Workweek finished, Saturday and Sunday mean time for my own creative work — and the X1 Titanium doesn’t get a day off. Even though I’ve been an Angeleno for about a year now, I’m still a New Yorker at heart. I lived in Brooklyn for seven years, and I still prefer to get around town via putting feet onto pavement when I can. A few miles in the LA summer sun can be less than pleasant if you’re schlepping a heavy bag, but the X1 Titanium hardly registered in my backpack at all — and with a titanium lid, I felt secure in jostling it around. Its thin profile made for a perfect writing companion as I worked on my own fiction in a coffeeshop, and the biometric locks and login protection made me feel secure leaving it while I grabbed another bev or perused the cafe’s bookstore to stretch my legs.
On Sunday, I spent some time outside. I’ve been taking a digital course on botanical sketching — drawing plants, in other words — and that usually means squinting at the video lectures on my phone while I sketch in my notebook. This time, the X1 Titanium’s Yoga flexibility came in handy, to say the least. I flipped the screen backward to transform the laptop into a tablet (with a very simple and clean UX), and voila: clear, bright video on a much larger screen, with dynamic audio to boot. It made it much easier for me to follow along with my class, though my sketch of a little moon cactus proved I still have a lot of work to do.

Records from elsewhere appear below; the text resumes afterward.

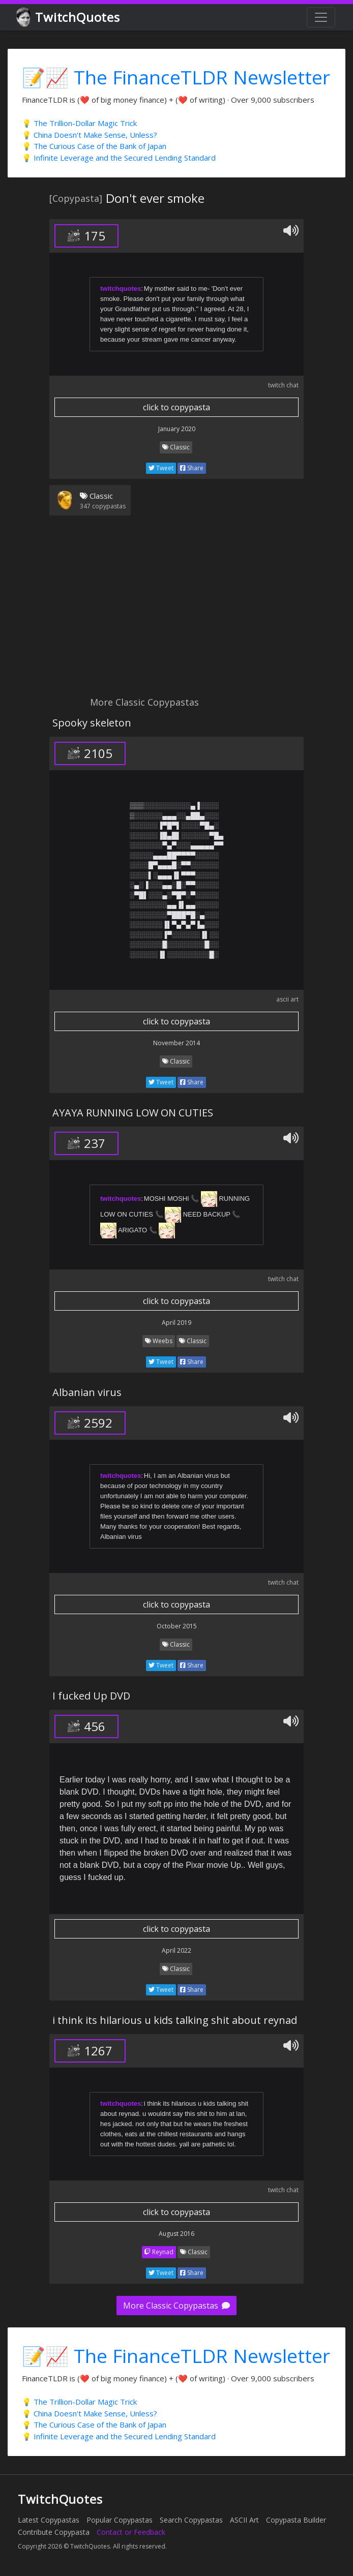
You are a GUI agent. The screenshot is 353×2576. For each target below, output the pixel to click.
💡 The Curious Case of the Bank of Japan (94, 146)
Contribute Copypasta (54, 2532)
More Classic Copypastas (176, 2305)
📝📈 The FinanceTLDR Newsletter (176, 77)
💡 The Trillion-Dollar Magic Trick (79, 123)
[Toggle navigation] (321, 17)
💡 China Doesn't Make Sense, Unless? (89, 135)
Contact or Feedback (131, 2532)
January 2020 (176, 429)
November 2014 (176, 1043)
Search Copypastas (191, 2520)
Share (191, 468)
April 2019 (176, 1322)
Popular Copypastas (119, 2520)
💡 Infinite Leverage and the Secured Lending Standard (119, 158)
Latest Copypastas (48, 2520)
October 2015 (177, 1626)
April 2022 (176, 1950)
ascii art (287, 999)
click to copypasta (176, 407)
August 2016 (176, 2233)
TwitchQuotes (69, 17)
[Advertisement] (176, 612)
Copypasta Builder (296, 2520)
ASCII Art (244, 2520)
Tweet (161, 468)
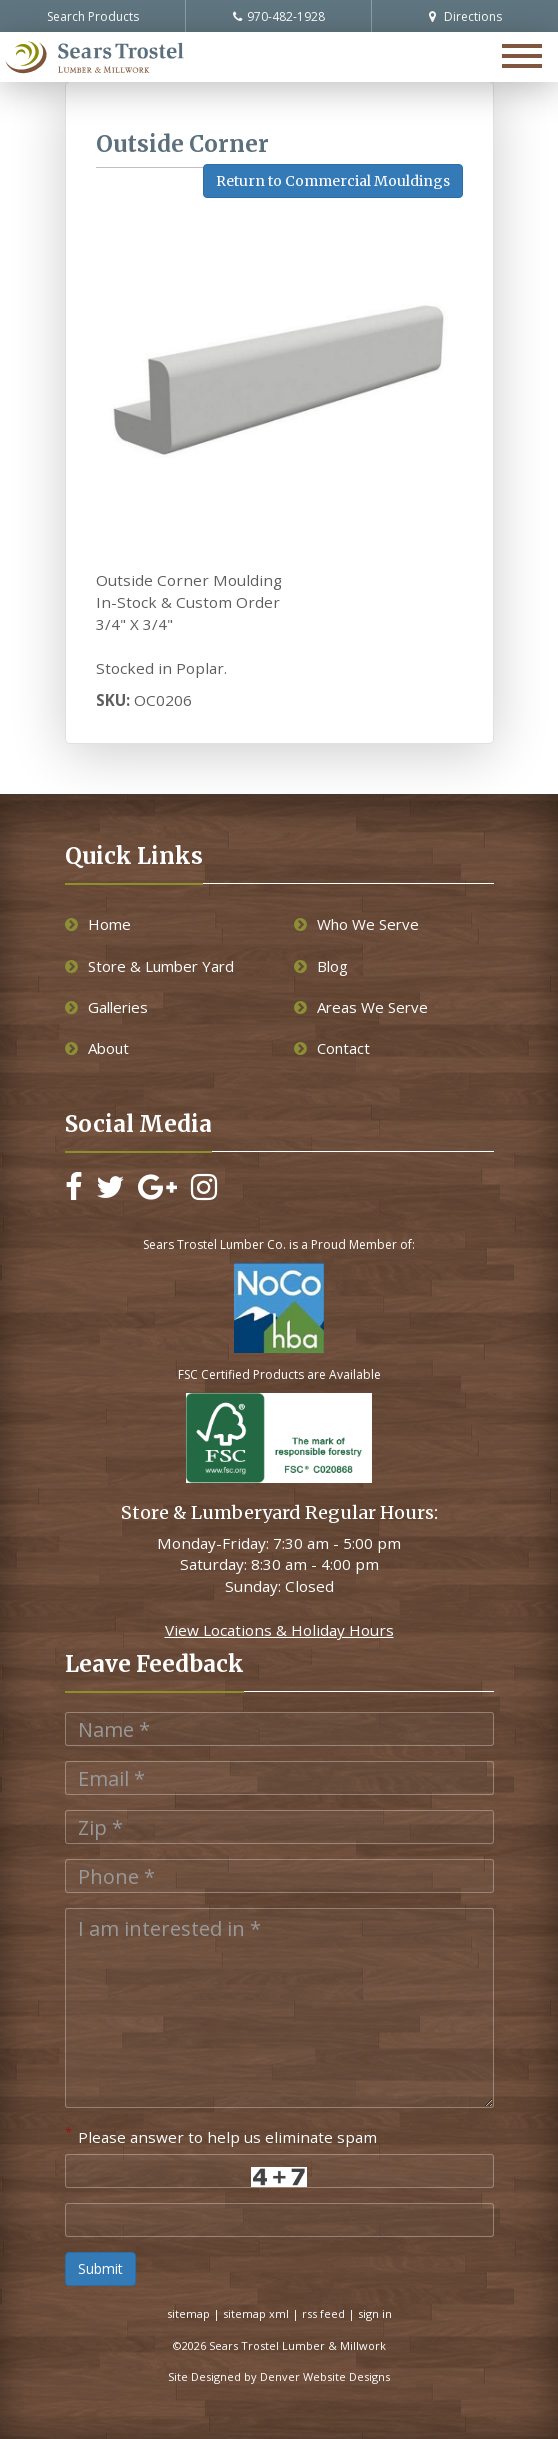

Though my class deals with good old-fashioned pen-and-ink for sketching, I loved drawing with the X1 Titanium’s digital pen, too. Maybe my next class will be in digital illustration? The UX of the tablet mode made me want to spend more time with it, and that’s an exciting feeling. Later, that night I sprawled out on the couch and streamed some comfort TV to ease me out of the weekend. With Dolby Vision display and Intel® Iris™ Xe graphics, the stream looked gorgeous, even if I fell asleep halfway through the show.
As we move into a world where remote work looks like a permanent fixture, the Lenovo X1 Titanium Yoga has my wholehearted recommendation as a gift. Anyone looking to match portability with performance would welcome the device — whether that means college grads or those of us who have been out of school for too long. I’m keeping mine for myself, though. I’ve got plants to draw.